Carleton and St Olaf share a catalog, so there are several working groups between the two schools designed to make this collaboration possible. I’ve been on the Public Access Working Group (which oversees the function and appearance of the catalog itself), and there are various other groups (Cataloging, Serials, Gov Docs, Etc.) that work to keep the two schools in sync as much as possible. And generally these divisions make sense. We either know what falls under our general purviews, or we know which other groups we need to work with to get a particular project done. My group, for example, often has occasion to work with the serials group and the cataloging group, since the catalog interface is fairly directly influenced by those two groups.
But every once in a while, these divisions are a little bit vexing. And no, it’s not when there’s a major issue that cuts across all of our areas of interest. That’s easy to solve: just call a mass meeting and make sure that representatives from each group are there. No, what’s vexing is when there’s a little problem, a little change, that could fall equally under the domains of half a dozen working groups. It seems like overkill to call a mass meeting, but lots of people need to know about the changes, and no one group is guaranteed to have a complete grasp on the issue.

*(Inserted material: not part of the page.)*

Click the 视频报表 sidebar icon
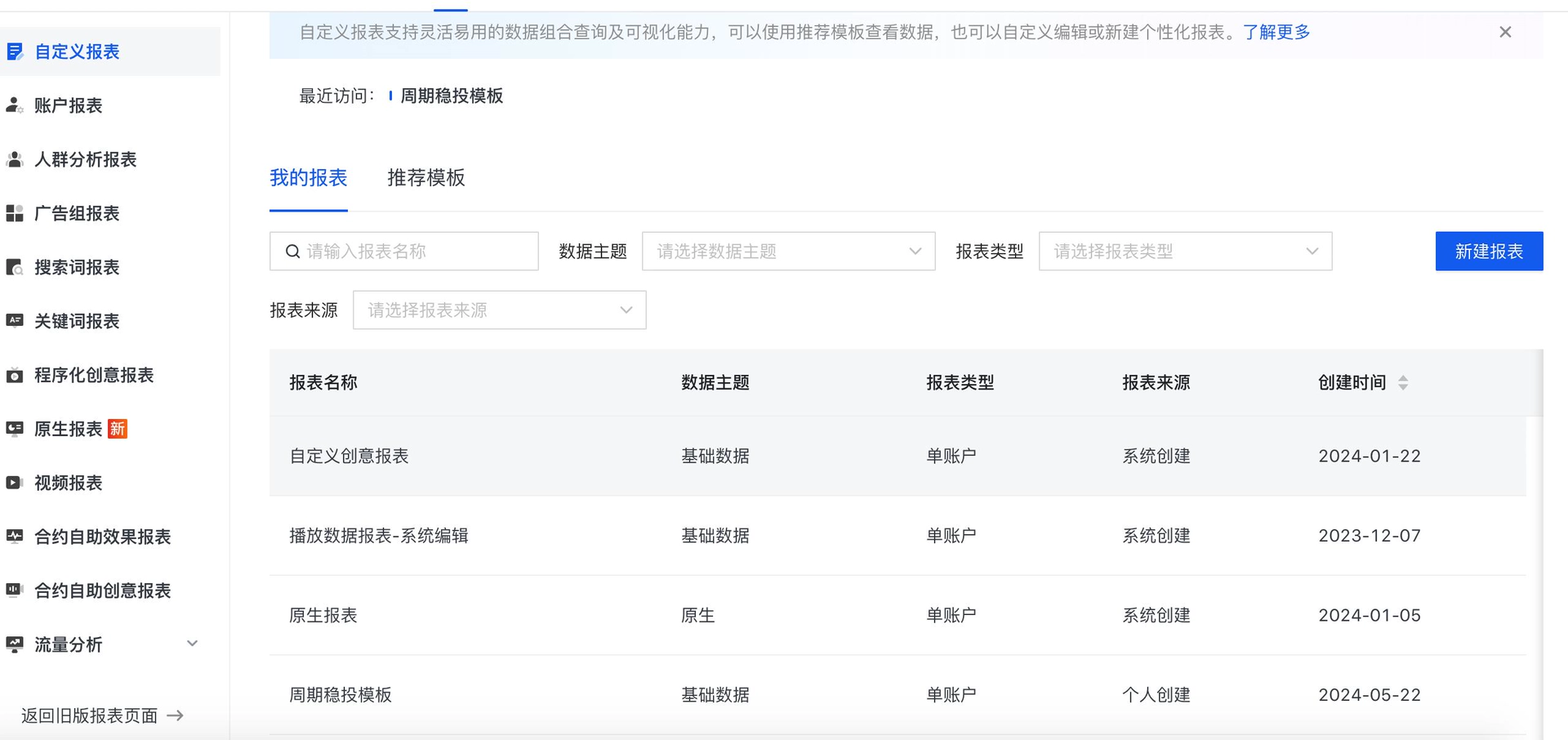 68,483
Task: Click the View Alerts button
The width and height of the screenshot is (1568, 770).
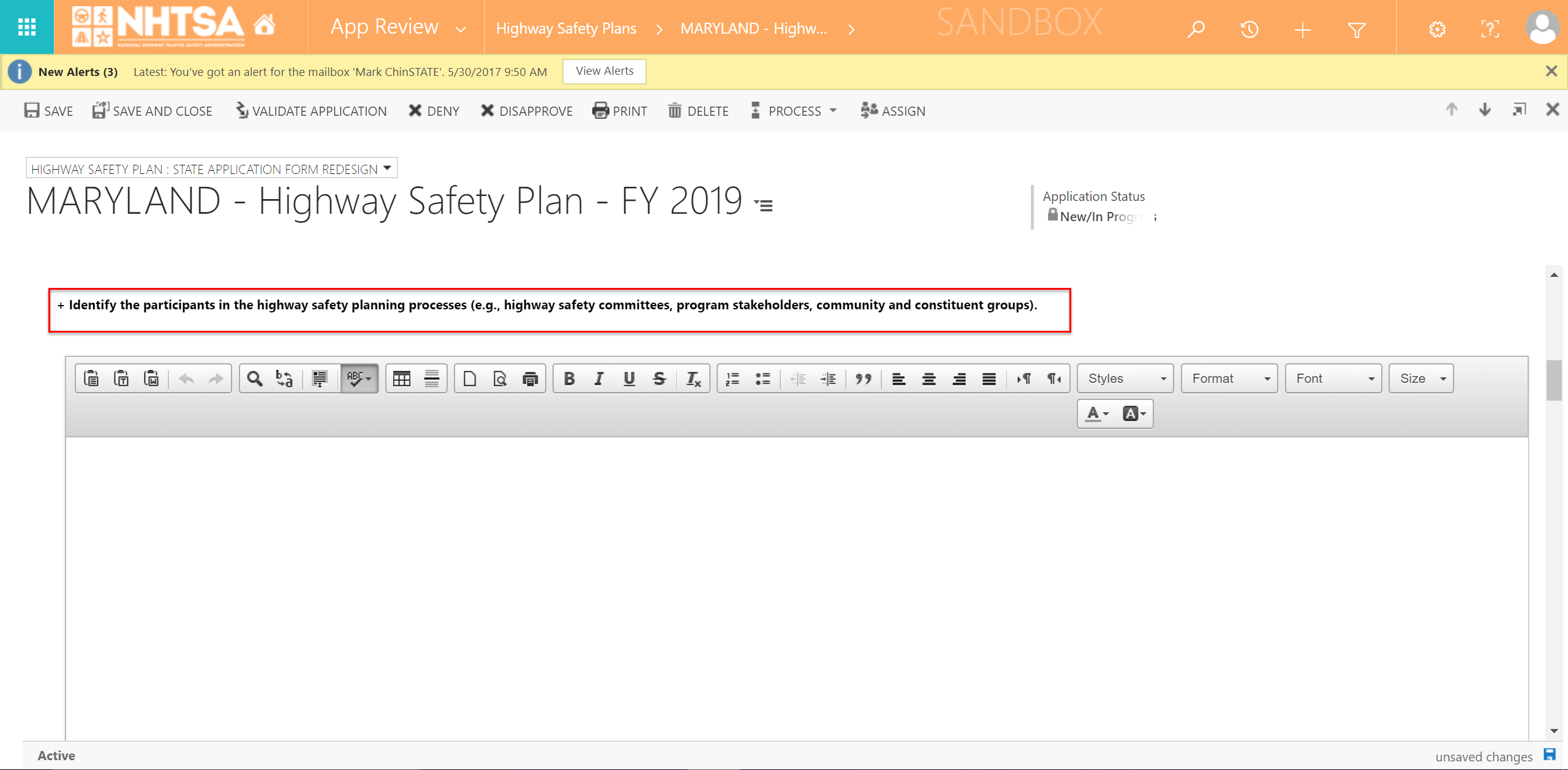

Such is the case with a MARC field that was recently brought to my attention. It’s the 035 field, and we sometimes need it for gov docs so that MARCive records get overlaid properly. But apparently it’s recently been reassigned by the people who assign fields in MARC, so now [See comments for clarification] It’s a “system number” full of what looks to me like gobbledygook. So, already this affects the gov docs group and the cataloging group, right? Well, in our case it also affects the Public Access group because the 035 field is set to display with the label “Gov Doc #” in our catalog. (See the bottom of this record, for example, or this record for a government document.) Each group thinks it’s somebody else’s issue, so none of us are thinking about it, but it’s such a teensy little problem it doesn’t seem worth the effort of organizing a meeting of all three groups. And the catalogers who are actually working with the problem didn’t really know who to talk to about it in the first place.
It’s it funny how it’s so easy to collaborate on the big issues, and so thorny to try it with the little ones?